In this illuminating and luminous novel, Kiran Desai assumes the literary baton from her mother, novelist Anita Desai. Kiran won the 2006 Man Booker Prize.

Set in the late 20th century at the foothills of Mount Kanchenjunga in the Himalayas, and in New York, this evocative novel intersperses, in measured bursts of humour and compassion, what happens to an orphan girl, Sai, as she comes of age. The 16-year-old Sai is sent from her convent school to live with her anglophile grandfather, who has shut himself off from all human contact, giving all his love to his dog, Mutt. He has no time for Sai, who must rely on others for emotional fulfillment and soon falls in love with her Nepali tutor, Gyan.

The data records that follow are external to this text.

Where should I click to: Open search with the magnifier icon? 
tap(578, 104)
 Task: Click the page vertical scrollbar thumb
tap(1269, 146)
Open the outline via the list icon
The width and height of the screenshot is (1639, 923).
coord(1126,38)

Globalization, fundamentalism and sectarian and terrorist violence unravel Sai’s passion for Gyan. Her adolescent passion is intertwined with a sense of danger and tinged with both wonder and darkness. Sai learns that class envy and jealousy always trump love.

Desai acknowledges the fragile yet complex nature of everyday living, deftly showing how the ties that bind a community can unravel instantly. When Nepalese insurgents take over the town, the aftermath creates a chaos that pits lovers against each other. Desai’s portrayal of all the imaginary differences humans extol is devastating and insightful.

Lest the Western reader feel gleeful about the Third World maelstrom, Desai offers a parallel story of Biju, an illegal immigrant whose bewildering and humiliating journey in the underbelly of New York’s kitchens gives an unflattering view of the First World. This portrayal will not cheer you up, but there is no denying that Desai conjures a compelling and memorable story. Desai’s elegiac prose makes for a compelling read.